The methods disclosed herein comprise one or more steps or actions for achieving the methods. The method steps and/or actions may be interchanged with one another without departing from the scope of the claims. In other words, unless a specific order of steps or actions is specified, the order and/or use of specific steps and/or actions may be modified without departing from the scope of the claims. Further, the various operations of methods described above may be performed by any suitable means capable of performing the corresponding functions. The means may include various hardware and/or software component(s) and/or module(s), including, but not limited to a circuit, an application specific integrated circuit (ASIC), or processor. Generally, where there are operations illustrated in figures, those operations may have corresponding counterpart means-plus-function components with similar numbering.

The various illustrative logical blocks, modules and circuits described in connection with the present disclosure may be implemented or performed with a general purpose processor, a digital signal processor (DSP), an application specific integrated circuit (ASIC), a field programmable gate array (FPGA) or other programmable logic device (PLD), discrete gate or transistor logic, discrete hardware components, or any combination thereof designed to perform the functions described herein. A general-purpose processor may be a microprocessor, but in the alternative, the processor may be any commercially available processor, controller, microcontroller, or state machine. A processor may also be implemented as a combination of computing devices, e.g., a combination of a DSP and a microprocessor, a plurality of microprocessors, one or more microprocessors in conjunction with a DSP core, or any other such configuration.

A processing system may be implemented with a bus architecture. The bus may include any number of interconnecting buses and bridges depending on the specific application of the processing system and the overall design constraints. The bus may link together various circuits including a processor, machine-readable media, and input/output devices, among others. A user interface (e.g., keypad, display, mouse, joystick, etc.) may also be connected to the bus. The bus may also link various other circuits such as timing sources, peripherals, voltage regulators, power management circuits, and other types of circuits, which are well known in the art, and therefore, will not be described any further. The processor may be implemented with one or more general-purpose and/or special-purpose processors. Examples include microprocessors, microcontrollers, DSP processors, and other circuitry that can execute software. Those skilled in the art will recognize how best to implement the described functionality for the processing system depending on the particular application and the overall design constraints imposed on the overall system.

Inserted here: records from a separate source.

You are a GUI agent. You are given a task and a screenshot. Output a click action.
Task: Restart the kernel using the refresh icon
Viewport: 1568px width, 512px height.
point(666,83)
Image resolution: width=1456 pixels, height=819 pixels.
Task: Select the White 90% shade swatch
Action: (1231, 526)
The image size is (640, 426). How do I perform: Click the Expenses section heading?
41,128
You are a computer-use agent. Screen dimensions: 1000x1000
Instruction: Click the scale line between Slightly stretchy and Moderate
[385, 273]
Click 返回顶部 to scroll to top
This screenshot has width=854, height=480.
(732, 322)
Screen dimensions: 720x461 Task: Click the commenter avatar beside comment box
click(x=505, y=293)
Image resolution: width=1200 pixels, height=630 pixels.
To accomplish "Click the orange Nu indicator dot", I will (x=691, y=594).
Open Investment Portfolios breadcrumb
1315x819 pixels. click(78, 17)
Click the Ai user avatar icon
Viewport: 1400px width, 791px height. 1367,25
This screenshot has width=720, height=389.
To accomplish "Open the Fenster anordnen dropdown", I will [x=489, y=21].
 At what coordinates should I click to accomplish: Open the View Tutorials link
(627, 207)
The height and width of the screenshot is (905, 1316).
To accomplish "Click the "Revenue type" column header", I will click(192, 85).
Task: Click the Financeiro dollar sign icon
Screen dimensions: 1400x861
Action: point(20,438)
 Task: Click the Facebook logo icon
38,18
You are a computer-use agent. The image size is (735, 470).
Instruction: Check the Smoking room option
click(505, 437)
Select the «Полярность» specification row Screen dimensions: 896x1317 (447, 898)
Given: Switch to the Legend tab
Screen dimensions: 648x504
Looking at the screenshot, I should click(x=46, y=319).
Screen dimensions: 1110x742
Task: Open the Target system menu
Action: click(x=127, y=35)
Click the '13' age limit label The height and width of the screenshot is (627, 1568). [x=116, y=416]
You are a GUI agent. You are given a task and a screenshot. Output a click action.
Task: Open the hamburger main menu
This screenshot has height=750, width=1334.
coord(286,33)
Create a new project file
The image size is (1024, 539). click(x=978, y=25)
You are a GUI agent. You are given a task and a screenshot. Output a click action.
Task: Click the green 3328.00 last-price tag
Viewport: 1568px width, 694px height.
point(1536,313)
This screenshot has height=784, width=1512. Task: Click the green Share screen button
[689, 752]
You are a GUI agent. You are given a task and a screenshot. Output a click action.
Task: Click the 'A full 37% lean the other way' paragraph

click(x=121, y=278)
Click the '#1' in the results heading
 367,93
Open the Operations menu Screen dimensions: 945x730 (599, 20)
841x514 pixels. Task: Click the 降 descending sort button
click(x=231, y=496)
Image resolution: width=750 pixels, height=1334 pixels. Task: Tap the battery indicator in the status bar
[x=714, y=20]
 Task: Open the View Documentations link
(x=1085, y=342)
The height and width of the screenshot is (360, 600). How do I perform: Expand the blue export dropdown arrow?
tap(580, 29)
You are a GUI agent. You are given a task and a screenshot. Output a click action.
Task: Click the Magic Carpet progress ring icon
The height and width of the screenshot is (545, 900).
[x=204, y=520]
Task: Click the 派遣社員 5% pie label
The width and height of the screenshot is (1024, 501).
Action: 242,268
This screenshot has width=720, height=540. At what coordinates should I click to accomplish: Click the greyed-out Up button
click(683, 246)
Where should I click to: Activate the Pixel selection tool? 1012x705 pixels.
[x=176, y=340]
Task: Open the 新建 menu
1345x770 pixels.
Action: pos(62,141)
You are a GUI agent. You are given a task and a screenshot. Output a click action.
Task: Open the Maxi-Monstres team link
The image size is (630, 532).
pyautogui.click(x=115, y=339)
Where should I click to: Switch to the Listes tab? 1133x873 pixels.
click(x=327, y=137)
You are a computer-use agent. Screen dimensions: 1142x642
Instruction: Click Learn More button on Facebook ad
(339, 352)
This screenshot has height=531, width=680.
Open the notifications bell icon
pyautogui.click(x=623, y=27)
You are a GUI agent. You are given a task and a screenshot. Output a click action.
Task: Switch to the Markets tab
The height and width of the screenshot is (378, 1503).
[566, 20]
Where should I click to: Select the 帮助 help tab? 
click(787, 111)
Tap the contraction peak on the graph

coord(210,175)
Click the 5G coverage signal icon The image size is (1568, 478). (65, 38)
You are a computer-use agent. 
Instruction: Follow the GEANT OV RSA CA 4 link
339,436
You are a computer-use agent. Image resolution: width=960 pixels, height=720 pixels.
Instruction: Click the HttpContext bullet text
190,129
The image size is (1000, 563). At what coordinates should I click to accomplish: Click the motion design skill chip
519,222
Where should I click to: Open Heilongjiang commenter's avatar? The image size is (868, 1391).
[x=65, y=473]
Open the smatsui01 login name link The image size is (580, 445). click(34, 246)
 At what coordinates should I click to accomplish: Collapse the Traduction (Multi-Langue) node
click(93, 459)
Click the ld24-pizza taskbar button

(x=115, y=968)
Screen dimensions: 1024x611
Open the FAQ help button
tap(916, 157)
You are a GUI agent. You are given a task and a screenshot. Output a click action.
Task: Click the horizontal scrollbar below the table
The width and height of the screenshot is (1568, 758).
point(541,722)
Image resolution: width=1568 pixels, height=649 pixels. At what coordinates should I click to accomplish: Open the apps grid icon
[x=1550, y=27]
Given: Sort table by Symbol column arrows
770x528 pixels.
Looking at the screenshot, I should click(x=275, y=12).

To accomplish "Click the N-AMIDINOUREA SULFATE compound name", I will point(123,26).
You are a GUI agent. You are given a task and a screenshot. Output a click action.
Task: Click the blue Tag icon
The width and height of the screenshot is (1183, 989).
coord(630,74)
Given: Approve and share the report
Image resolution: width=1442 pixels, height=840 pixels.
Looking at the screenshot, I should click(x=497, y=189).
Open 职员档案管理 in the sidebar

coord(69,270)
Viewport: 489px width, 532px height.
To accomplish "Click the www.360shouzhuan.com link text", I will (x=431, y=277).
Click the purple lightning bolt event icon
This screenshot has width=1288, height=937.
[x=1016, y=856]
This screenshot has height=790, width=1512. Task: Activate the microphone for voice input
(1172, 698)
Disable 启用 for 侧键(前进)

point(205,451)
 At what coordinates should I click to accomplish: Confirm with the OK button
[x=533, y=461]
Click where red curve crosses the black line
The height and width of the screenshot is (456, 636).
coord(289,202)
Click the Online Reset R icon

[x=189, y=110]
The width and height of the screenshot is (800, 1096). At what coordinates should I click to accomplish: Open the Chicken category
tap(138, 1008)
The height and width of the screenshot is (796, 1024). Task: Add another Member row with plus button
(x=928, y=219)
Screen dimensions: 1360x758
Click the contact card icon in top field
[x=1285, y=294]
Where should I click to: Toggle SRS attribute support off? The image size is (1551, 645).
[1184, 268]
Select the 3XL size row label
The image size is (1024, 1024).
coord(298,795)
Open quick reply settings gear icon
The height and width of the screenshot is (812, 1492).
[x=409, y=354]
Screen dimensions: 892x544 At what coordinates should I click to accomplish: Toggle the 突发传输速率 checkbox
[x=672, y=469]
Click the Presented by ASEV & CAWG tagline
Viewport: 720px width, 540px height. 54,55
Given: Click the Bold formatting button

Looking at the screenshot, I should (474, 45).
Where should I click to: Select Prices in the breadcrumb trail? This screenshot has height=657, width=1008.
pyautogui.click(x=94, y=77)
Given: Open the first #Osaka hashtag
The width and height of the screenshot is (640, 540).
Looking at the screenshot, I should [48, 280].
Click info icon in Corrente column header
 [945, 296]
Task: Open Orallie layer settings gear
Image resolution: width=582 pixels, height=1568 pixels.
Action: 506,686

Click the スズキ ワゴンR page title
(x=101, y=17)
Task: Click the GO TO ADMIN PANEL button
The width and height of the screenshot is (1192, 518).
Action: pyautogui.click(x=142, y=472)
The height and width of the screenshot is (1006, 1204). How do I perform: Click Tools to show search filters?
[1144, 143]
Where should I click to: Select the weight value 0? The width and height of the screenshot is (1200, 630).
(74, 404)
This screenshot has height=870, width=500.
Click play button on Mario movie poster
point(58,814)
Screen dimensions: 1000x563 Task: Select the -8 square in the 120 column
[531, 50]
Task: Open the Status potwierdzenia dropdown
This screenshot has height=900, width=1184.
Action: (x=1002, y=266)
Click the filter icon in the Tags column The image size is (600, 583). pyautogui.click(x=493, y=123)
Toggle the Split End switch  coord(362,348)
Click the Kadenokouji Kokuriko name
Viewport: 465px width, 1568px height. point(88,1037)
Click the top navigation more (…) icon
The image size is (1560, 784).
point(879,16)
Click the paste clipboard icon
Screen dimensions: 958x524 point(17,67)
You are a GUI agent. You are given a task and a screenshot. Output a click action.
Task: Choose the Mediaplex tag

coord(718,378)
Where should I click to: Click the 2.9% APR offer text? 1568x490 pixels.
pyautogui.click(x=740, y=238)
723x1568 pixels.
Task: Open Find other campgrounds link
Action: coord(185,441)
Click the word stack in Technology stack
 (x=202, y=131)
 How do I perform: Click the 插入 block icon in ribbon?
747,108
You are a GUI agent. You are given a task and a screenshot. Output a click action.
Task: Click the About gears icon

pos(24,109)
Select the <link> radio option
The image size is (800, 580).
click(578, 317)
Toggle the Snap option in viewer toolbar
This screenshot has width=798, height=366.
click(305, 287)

If implemented in software, the functions may be stored or transmitted over as one or more instructions or code on a computer-readable medium. Software shall be construed broadly to mean instructions, data, or any combination thereof, whether referred to as software, firmware, middleware, microcode, hardware description language, or otherwise. Computer-readable media include both computer storage media and communication media, such as any medium that facilitates transfer of a computer program from one place to another. The processor may be responsible for managing the bus and general processing, including the execution of software modules stored on the computer-readable storage media. A computer-readable storage medium may be coupled to a processor such that the processor can read information from, and write information to, the storage medium. In the alternative, the storage medium may be integral to the processor. By way of example, the computer-readable media may include a transmission line, a carrier wave modulated by data, and/or a computer readable storage medium with instructions stored thereon separate from the wireless node, all of which may be accessed by the processor through the bus interface. Alternatively, or in addition, the computer-readable media, or any portion thereof, may be integrated into the processor, such as the case may be with cache and/or general register files. Examples of machine-readable storage media may include, by way of example, RAM (Random Access Memory), flash memory, ROM (Read Only Memory), PROM (Programmable Read-Only Memory), EPROM (Erasable Programmable Read-Only Memory), EEPROM (Electrically Erasable Programmable Read-Only Memory), registers, magnetic disks, optical disks, hard drives, or any other suitable storage medium, or any combination thereof. The machine-readable media may be embodied in a computer-program product.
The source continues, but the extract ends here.